Calculate inductance of single-layer air core solenoid coils using Wheeler's formula.
| AWG | Diameter (mm) | Max Turns/cm | Typical Use |
|---|---|---|---|
| 22 | 0.64 | ~15 | RF coils, low power |
| 18 | 1.02 | ~10 | Medium power, general |
| 14 | 1.63 | ~6 | High power, low freq |
| 12 | 2.05 | ~5 | Tesla coils, high current |
L = (r² × n²) / (9r + 10l)
Where L is inductance in µH, r is coil radius in inches, n is number of turns, and l is coil length in inches.
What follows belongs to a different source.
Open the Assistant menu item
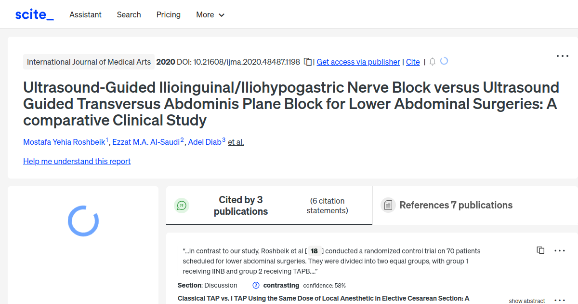The width and height of the screenshot is (578, 304). [85, 15]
This formula is accurate for single-layer solenoid coils where l > 0.4r.
Air core inductors are essential in radio frequency circuits where ferrite cores would introduce losses or saturate at high frequencies.
Used with capacitors to create resonant circuits for oscillators, filters, and tuned amplifiers at frequencies from kHz to GHz.
Air core inductors help match antenna impedance to transmission lines without the frequency limitations of ferrite cores.
Air core coils provide high Q-factor (quality factor) for sharp filtering in receiver front-ends and frequency-selective circuits.
Large air core inductors are the primary and secondary coils in Tesla coils, operating at high voltages where cores would saturate.
Transmitter and receiver coils for wireless charging use air core designs to allow magnetic field coupling through the gap.
Thicker wire (lower AWG) reduces resistance and increases Q-factor, but limits how tightly you can wind turns. Balance wire size with desired inductance.
Use non-conductive forms (plastic, ceramic, or air) to maintain the air core properties. Metal forms would act as shorted turns.
Every inductor has parasitic capacitance between turns, creating a self-resonant frequency. Stay well below this frequency for proper operation.
Air core inductors radiate magnetic fields and are susceptible to interference. Use shielding or orient coils perpendicular to minimize coupling.